Specific projects currently active in his laboratory include:

1. Electroporation System for Cutaneous Gene Transfer.  The goal of this specific project is the development of an improved electroporation system for the delivery of plasmid DNA to the skin. Important elements for such a system are its portability, reproducibility and ability to perform multiple applications to the same subject. The skin is an attractive target for gene therapy protocols for cutaneous diseases, vaccines and several metabolic disorders because it is easily accessible for both delivery and monitoring.  This work will determine if an applicator containing a microarray of nonpenetrating electrodes can be used to obtain reproducible and maintainable expression levels of a delivered plasmid systemically and to cells within the skin. 

2. Therapeutic Potential of IL-15 Plasmid Delivery to Tumors Using Electroporation.  The major focus of this study is to examine the use of non-viral gene transfer approach for immunotherapy protocols and its potential as a treatment of solid tumors.  We have previously shown that delivering a plasmid coding for a cytokine in combination with electroporation can elicit an anti-tumor response in both preclinical and clinical studies. The specific research proposed in this application is intended to determine if using in vivo electroporation to deliver plasmid DNA coding for the cytokine IL-15 can be effective in treating metastatic melanoma.

3. Electro Gene Transfer for Coronary Artery Disease.  The major focus of this study is the use of electrically mediated non-viral gene delivery for the induction of angiogenesis as a potential treatment of coronary artery disease and ischemic myocardial disease.  Angiogenesis will be induced by delivering plasmid DNA encoding vascular endothelial growth factor.  Instrumentation and protocols are being developed to safely and effectively delivery the DNA directly to the cardiac muscle.  
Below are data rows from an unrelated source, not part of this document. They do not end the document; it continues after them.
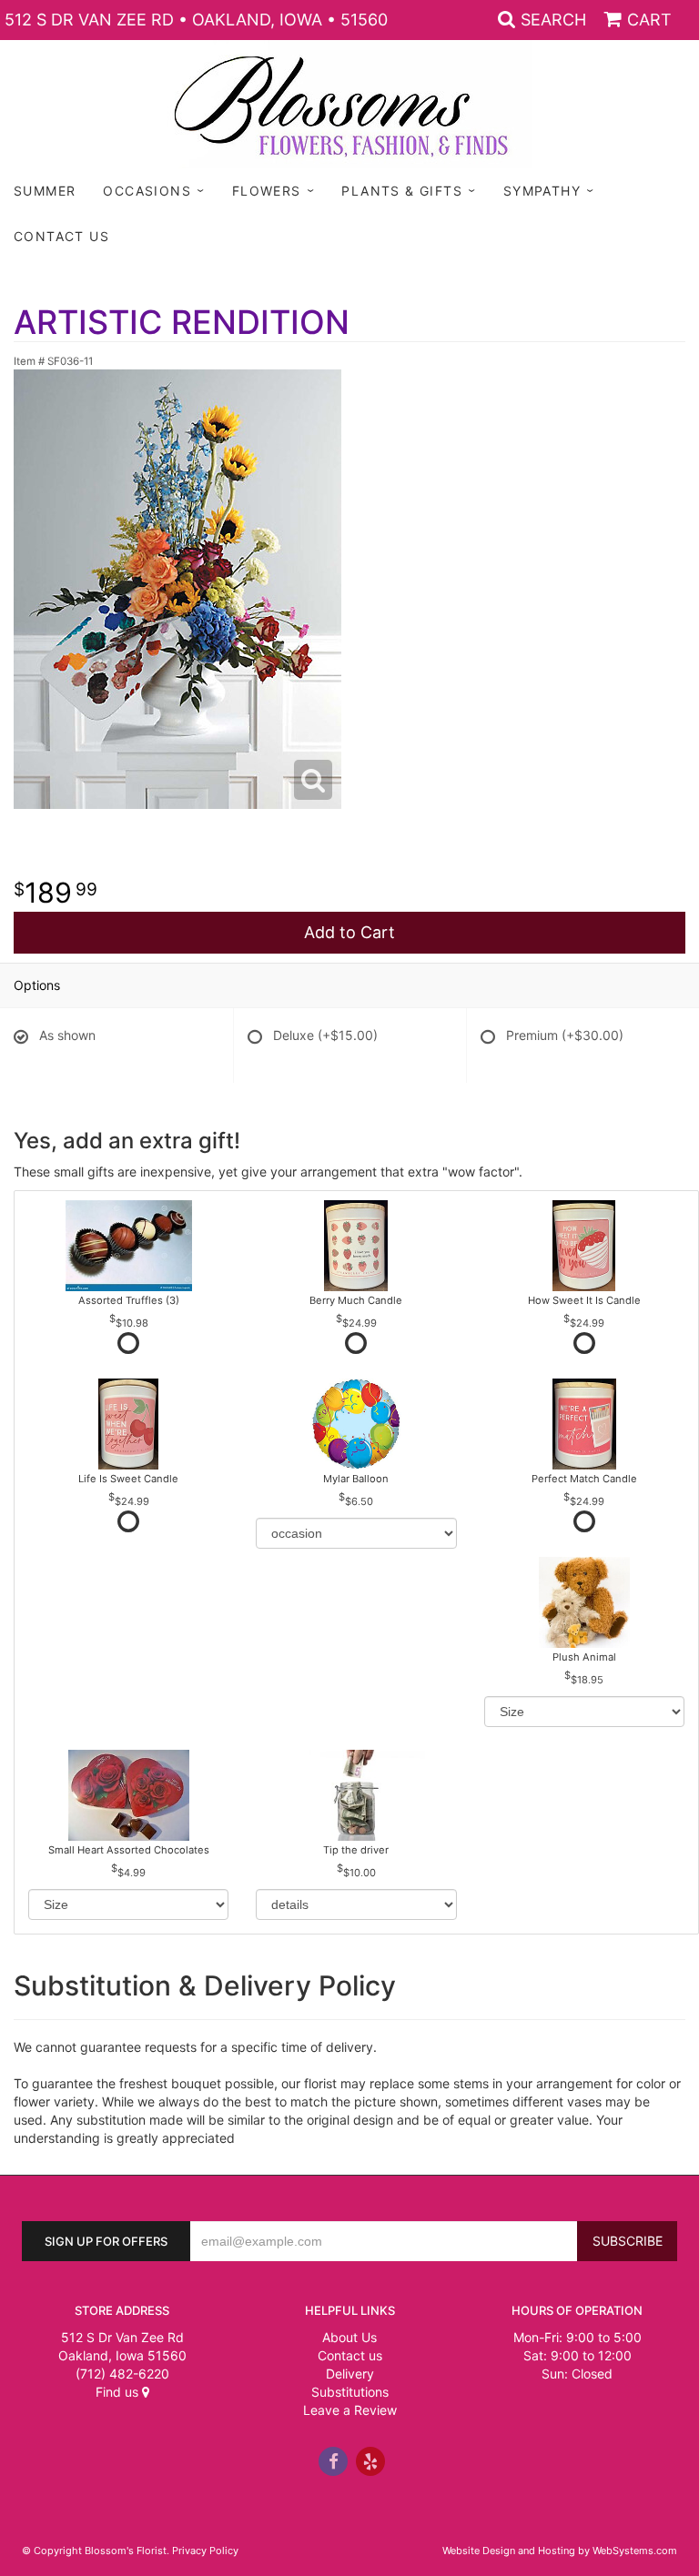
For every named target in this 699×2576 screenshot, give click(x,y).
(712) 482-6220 (122, 2373)
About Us (349, 2337)
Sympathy (542, 190)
4. Efficient Delivery of DNA Vaccines.  The major focus of this study is to establish criteria for delivering DNA vaccines to the skin.  Work has evaluated the use of electroporation to effectively deliver plasmid DNA encoding Hepatitis B surface antigen or protective antigen from Bacillus anthracis. 

5. Wound Healing.  The goal of this research is to optimize the plasmid DNA delivery protocol for VEGF to enhance the survival of large flaps and facilitate the healing of wounds.  A safe, reproducible and effective delivery is critical to this gene therapy approach.  The selection of the appropriate instrumentation and the delivery parameters are critical. We have previously reported that healing can be significantly accelerated when plasmid DNA encoding VEGF is delivered with electroporation.  The work is now focused on refining this approach and accumulating the necessary preclinical data to translate this potential therapy to the clinic.